How to complete this task >> Copy every line below exactly.

#### Records provided

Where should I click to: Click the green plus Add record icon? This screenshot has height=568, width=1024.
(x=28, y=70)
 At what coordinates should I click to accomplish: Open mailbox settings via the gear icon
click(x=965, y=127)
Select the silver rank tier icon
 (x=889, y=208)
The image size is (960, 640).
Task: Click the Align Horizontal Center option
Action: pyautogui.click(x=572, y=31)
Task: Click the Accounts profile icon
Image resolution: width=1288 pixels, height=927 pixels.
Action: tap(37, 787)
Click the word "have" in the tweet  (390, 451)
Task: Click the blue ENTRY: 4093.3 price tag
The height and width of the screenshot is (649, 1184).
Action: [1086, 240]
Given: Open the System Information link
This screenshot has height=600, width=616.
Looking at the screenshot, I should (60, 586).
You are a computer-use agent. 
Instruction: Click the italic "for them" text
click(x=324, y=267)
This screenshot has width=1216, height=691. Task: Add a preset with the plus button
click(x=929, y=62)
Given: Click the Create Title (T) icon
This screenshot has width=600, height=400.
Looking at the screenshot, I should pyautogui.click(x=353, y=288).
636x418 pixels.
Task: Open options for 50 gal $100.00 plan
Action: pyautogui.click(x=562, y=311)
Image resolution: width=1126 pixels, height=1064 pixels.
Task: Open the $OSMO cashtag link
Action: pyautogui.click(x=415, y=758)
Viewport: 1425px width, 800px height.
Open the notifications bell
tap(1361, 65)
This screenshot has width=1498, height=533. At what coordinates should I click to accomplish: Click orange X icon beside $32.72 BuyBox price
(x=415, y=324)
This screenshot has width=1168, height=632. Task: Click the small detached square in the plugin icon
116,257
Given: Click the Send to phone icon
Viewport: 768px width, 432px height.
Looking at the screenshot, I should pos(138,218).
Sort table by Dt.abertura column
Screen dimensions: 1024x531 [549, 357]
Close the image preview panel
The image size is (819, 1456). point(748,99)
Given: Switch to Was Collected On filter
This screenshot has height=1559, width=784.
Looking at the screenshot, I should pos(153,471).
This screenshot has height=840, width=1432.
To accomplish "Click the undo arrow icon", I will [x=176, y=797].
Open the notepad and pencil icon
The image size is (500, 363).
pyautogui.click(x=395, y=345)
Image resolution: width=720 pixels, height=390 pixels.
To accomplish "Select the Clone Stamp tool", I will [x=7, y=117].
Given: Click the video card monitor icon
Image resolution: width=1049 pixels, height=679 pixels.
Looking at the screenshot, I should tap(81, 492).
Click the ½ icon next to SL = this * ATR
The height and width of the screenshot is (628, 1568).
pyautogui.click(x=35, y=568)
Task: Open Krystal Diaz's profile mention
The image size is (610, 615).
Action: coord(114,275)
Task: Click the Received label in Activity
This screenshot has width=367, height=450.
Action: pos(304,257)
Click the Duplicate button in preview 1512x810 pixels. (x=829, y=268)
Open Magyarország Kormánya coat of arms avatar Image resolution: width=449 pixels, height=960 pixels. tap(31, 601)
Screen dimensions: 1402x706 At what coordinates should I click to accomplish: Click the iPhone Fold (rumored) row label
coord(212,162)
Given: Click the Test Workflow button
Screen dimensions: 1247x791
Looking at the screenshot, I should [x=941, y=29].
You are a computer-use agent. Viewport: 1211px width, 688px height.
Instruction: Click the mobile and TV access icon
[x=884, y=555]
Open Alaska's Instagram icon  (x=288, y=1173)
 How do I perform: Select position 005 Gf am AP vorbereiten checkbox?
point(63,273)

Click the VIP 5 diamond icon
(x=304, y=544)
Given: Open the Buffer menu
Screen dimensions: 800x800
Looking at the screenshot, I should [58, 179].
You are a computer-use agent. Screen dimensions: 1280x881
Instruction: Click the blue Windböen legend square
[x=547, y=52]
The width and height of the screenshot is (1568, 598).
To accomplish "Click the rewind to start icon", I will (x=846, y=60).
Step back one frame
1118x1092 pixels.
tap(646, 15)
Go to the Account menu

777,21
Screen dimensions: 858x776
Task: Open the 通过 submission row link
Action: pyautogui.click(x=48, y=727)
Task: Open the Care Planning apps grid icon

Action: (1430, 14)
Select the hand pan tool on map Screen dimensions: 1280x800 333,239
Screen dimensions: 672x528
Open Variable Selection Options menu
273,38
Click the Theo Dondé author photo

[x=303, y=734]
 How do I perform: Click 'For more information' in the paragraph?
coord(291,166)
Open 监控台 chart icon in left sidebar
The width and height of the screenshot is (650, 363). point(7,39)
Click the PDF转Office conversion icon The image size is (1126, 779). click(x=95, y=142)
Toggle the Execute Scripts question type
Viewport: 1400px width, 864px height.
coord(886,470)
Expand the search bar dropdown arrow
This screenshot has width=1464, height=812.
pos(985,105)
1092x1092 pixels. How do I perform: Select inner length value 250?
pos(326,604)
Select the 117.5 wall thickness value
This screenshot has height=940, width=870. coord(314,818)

########

Solution >>
Where should I click to: Click the green plus Add record icon? This screenshot has height=568, width=1024.
(x=28, y=70)
 At what coordinates should I click to accomplish: Open mailbox settings via the gear icon
click(x=965, y=127)
Select the silver rank tier icon
 (x=889, y=208)
The image size is (960, 640).
Task: Click the Align Horizontal Center option
Action: pyautogui.click(x=572, y=31)
Task: Click the Accounts profile icon
Image resolution: width=1288 pixels, height=927 pixels.
Action: tap(37, 787)
Click the word "have" in the tweet  (390, 451)
Task: Click the blue ENTRY: 4093.3 price tag
The height and width of the screenshot is (649, 1184).
Action: [1086, 240]
Given: Open the System Information link
This screenshot has height=600, width=616.
Looking at the screenshot, I should (60, 586).
You are a computer-use agent. 
Instruction: Click the italic "for them" text
click(x=324, y=267)
This screenshot has width=1216, height=691. Task: Add a preset with the plus button
click(x=929, y=62)
Given: Click the Create Title (T) icon
This screenshot has width=600, height=400.
Looking at the screenshot, I should pyautogui.click(x=353, y=288).
636x418 pixels.
Task: Open options for 50 gal $100.00 plan
Action: pyautogui.click(x=562, y=311)
Image resolution: width=1126 pixels, height=1064 pixels.
Task: Open the $OSMO cashtag link
Action: pyautogui.click(x=415, y=758)
Viewport: 1425px width, 800px height.
Open the notifications bell
tap(1361, 65)
This screenshot has width=1498, height=533. At what coordinates should I click to accomplish: Click orange X icon beside $32.72 BuyBox price
(x=415, y=324)
This screenshot has width=1168, height=632. Task: Click the small detached square in the plugin icon
116,257
Given: Click the Send to phone icon
Viewport: 768px width, 432px height.
Looking at the screenshot, I should pos(138,218).
Sort table by Dt.abertura column
Screen dimensions: 1024x531 [549, 357]
Close the image preview panel
The image size is (819, 1456). point(748,99)
Given: Switch to Was Collected On filter
This screenshot has height=1559, width=784.
Looking at the screenshot, I should pos(153,471).
This screenshot has height=840, width=1432.
To accomplish "Click the undo arrow icon", I will [x=176, y=797].
Open the notepad and pencil icon
The image size is (500, 363).
pyautogui.click(x=395, y=345)
Image resolution: width=720 pixels, height=390 pixels.
To accomplish "Select the Clone Stamp tool", I will [x=7, y=117].
Given: Click the video card monitor icon
Image resolution: width=1049 pixels, height=679 pixels.
Looking at the screenshot, I should tap(81, 492).
Click the ½ icon next to SL = this * ATR
The height and width of the screenshot is (628, 1568).
pyautogui.click(x=35, y=568)
Task: Open Krystal Diaz's profile mention
The image size is (610, 615).
Action: coord(114,275)
Task: Click the Received label in Activity
This screenshot has width=367, height=450.
Action: pos(304,257)
Click the Duplicate button in preview 1512x810 pixels. (x=829, y=268)
Open Magyarország Kormánya coat of arms avatar Image resolution: width=449 pixels, height=960 pixels. tap(31, 601)
Screen dimensions: 1402x706 At what coordinates should I click to accomplish: Click the iPhone Fold (rumored) row label
coord(212,162)
Given: Click the Test Workflow button
Screen dimensions: 1247x791
Looking at the screenshot, I should [x=941, y=29].
You are a computer-use agent. Viewport: 1211px width, 688px height.
Instruction: Click the mobile and TV access icon
[x=884, y=555]
Open Alaska's Instagram icon  (x=288, y=1173)
 How do I perform: Select position 005 Gf am AP vorbereiten checkbox?
point(63,273)

Click the VIP 5 diamond icon
(x=304, y=544)
Given: Open the Buffer menu
Screen dimensions: 800x800
Looking at the screenshot, I should [58, 179].
You are a computer-use agent. Screen dimensions: 1280x881
Instruction: Click the blue Windböen legend square
[x=547, y=52]
The width and height of the screenshot is (1568, 598).
To accomplish "Click the rewind to start icon", I will (x=846, y=60).
Step back one frame
1118x1092 pixels.
tap(646, 15)
Go to the Account menu

777,21
Screen dimensions: 858x776
Task: Open the 通过 submission row link
Action: pyautogui.click(x=48, y=727)
Task: Open the Care Planning apps grid icon

Action: (1430, 14)
Select the hand pan tool on map Screen dimensions: 1280x800 333,239
Screen dimensions: 672x528
Open Variable Selection Options menu
273,38
Click the Theo Dondé author photo

[x=303, y=734]
 How do I perform: Click 'For more information' in the paragraph?
coord(291,166)
Open 监控台 chart icon in left sidebar
The width and height of the screenshot is (650, 363). point(7,39)
Click the PDF转Office conversion icon The image size is (1126, 779). click(x=95, y=142)
Toggle the Execute Scripts question type
Viewport: 1400px width, 864px height.
coord(886,470)
Expand the search bar dropdown arrow
This screenshot has width=1464, height=812.
pos(985,105)
1092x1092 pixels. How do I perform: Select inner length value 250?
pos(326,604)
Select the 117.5 wall thickness value
This screenshot has height=940, width=870. coord(314,818)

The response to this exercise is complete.